Work item: Please print the line that holds "Open Internet Explorer from the taskbar" and each line after it to the end of the data, word for word, without any pictures.

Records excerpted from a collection
|---|

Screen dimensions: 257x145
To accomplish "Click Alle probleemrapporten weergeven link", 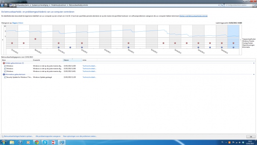I will pyautogui.click(x=48, y=136).
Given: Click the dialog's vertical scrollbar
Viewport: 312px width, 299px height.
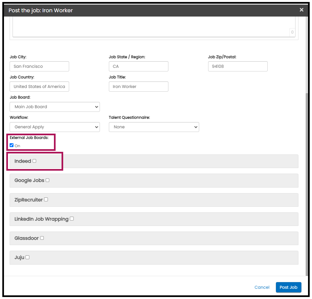Looking at the screenshot, I should coord(307,184).
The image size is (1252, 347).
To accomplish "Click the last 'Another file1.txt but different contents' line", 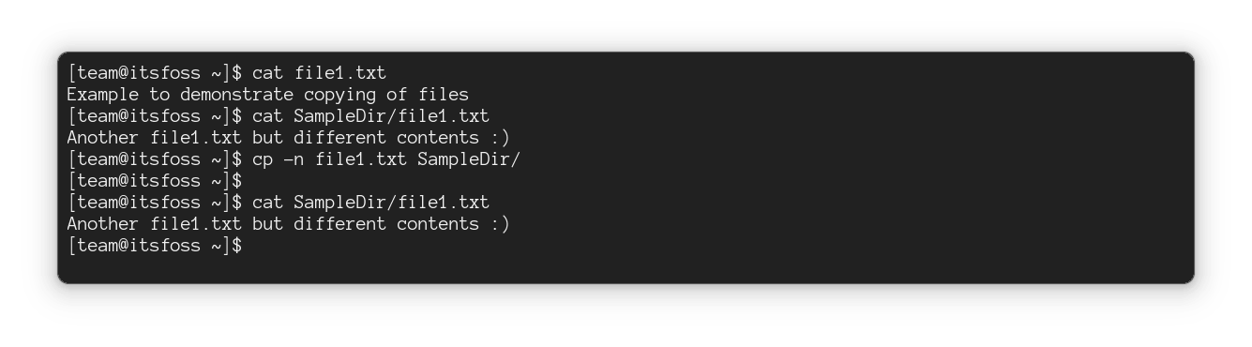I will 288,224.
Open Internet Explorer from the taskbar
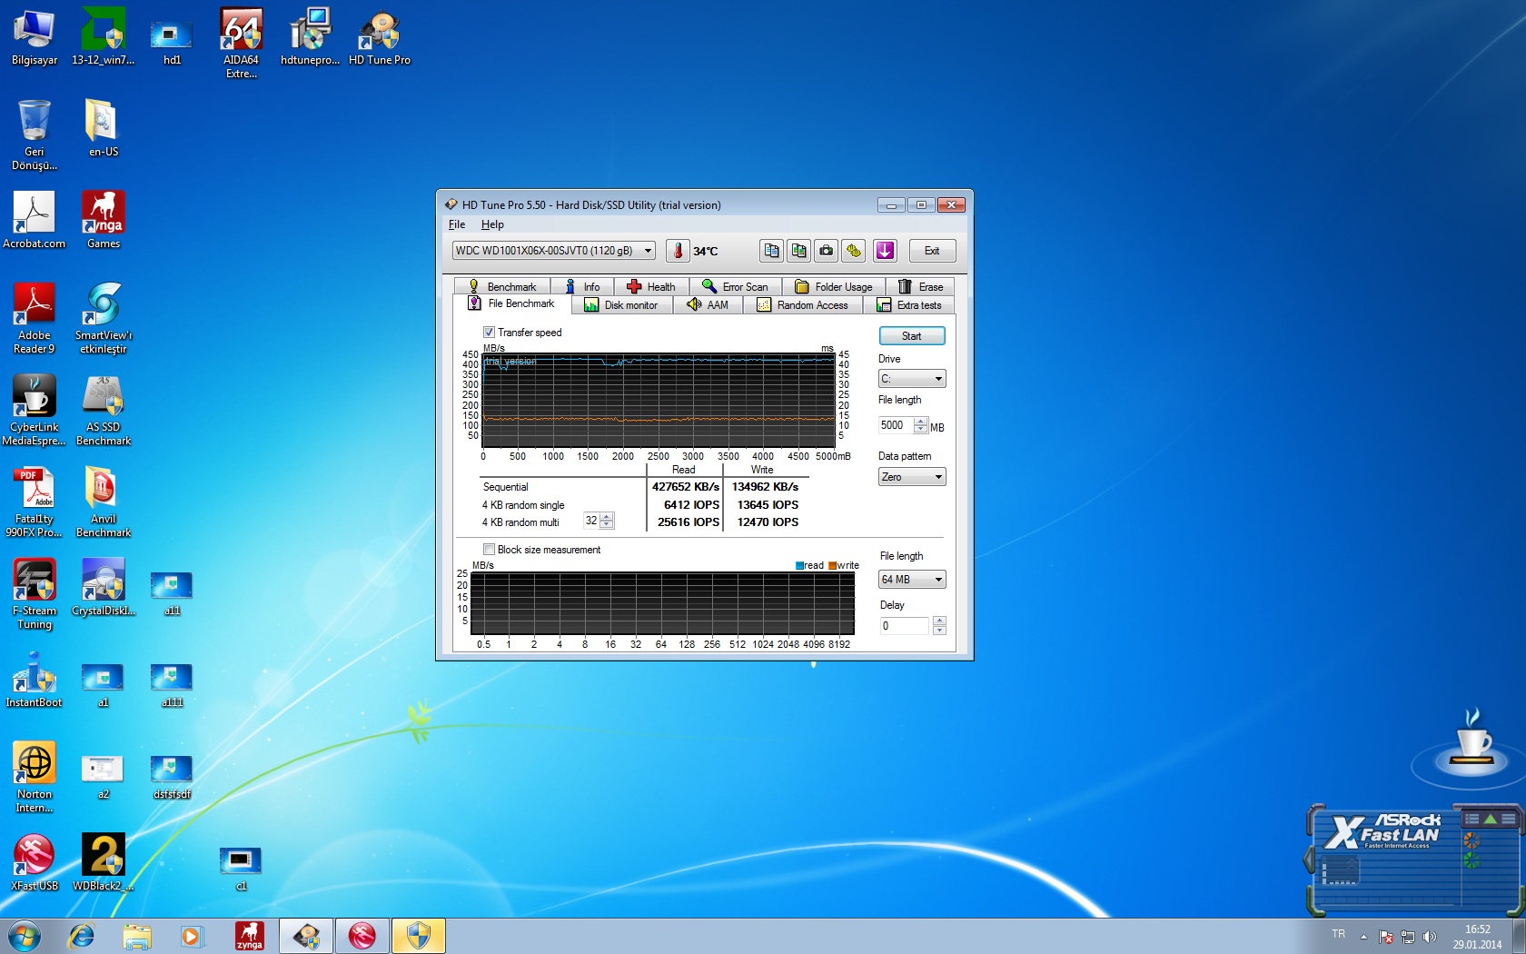 (x=82, y=936)
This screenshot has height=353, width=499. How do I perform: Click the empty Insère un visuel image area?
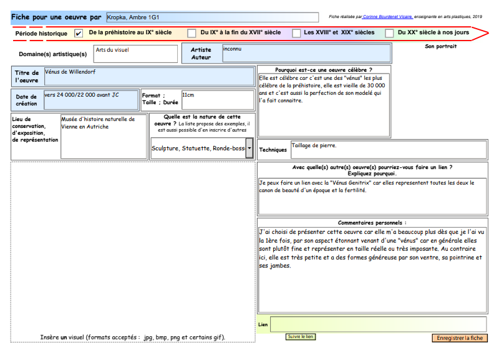click(x=132, y=246)
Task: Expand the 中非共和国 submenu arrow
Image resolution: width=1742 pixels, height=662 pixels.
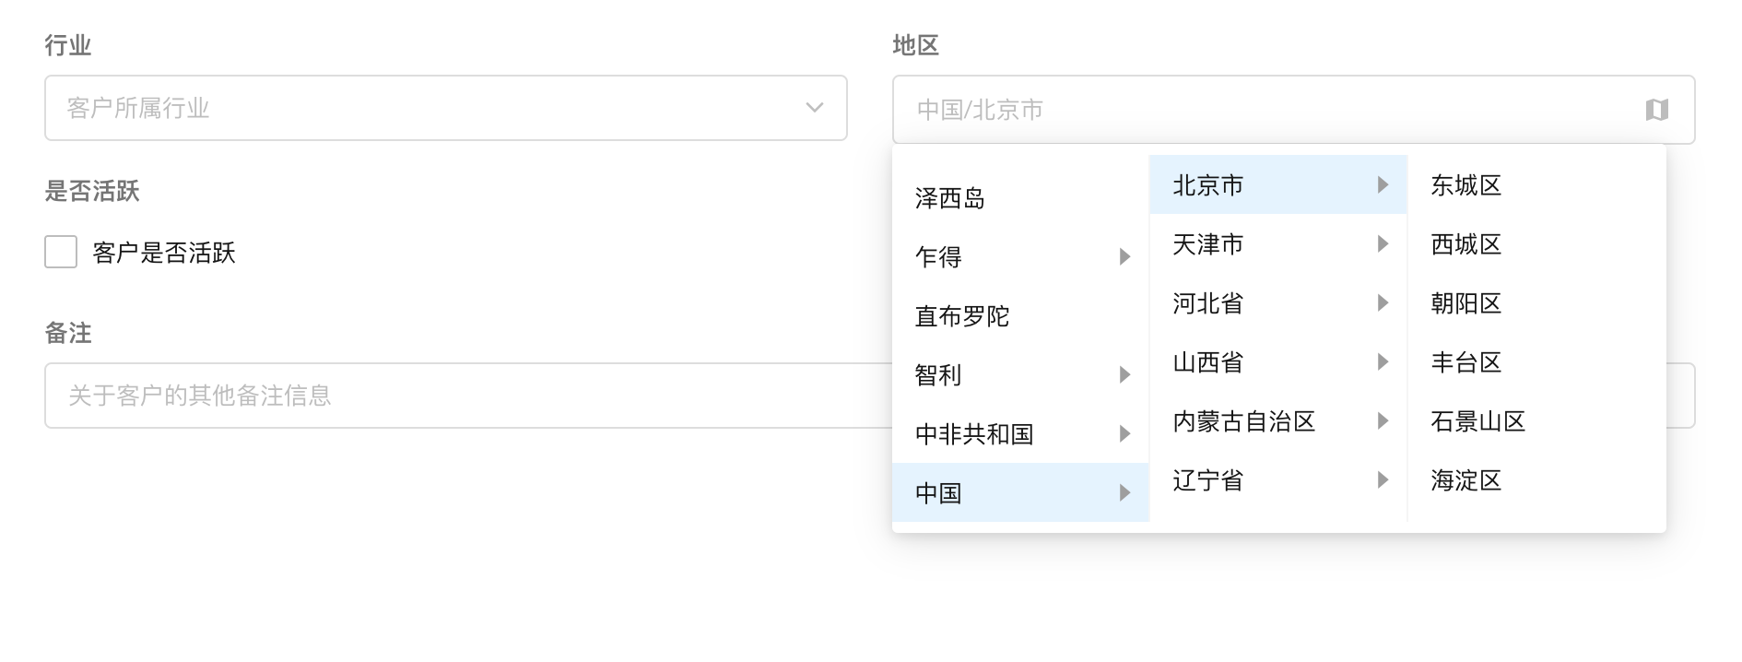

|---|

Reply:
Open Internet Explorer from the taskbar
 (x=82, y=936)
This screenshot has height=353, width=499. How do I perform: Click the empty Insère un visuel image area?
click(x=132, y=246)
Task: Expand the 中非共和国 submenu arrow
Image resolution: width=1742 pixels, height=662 pixels.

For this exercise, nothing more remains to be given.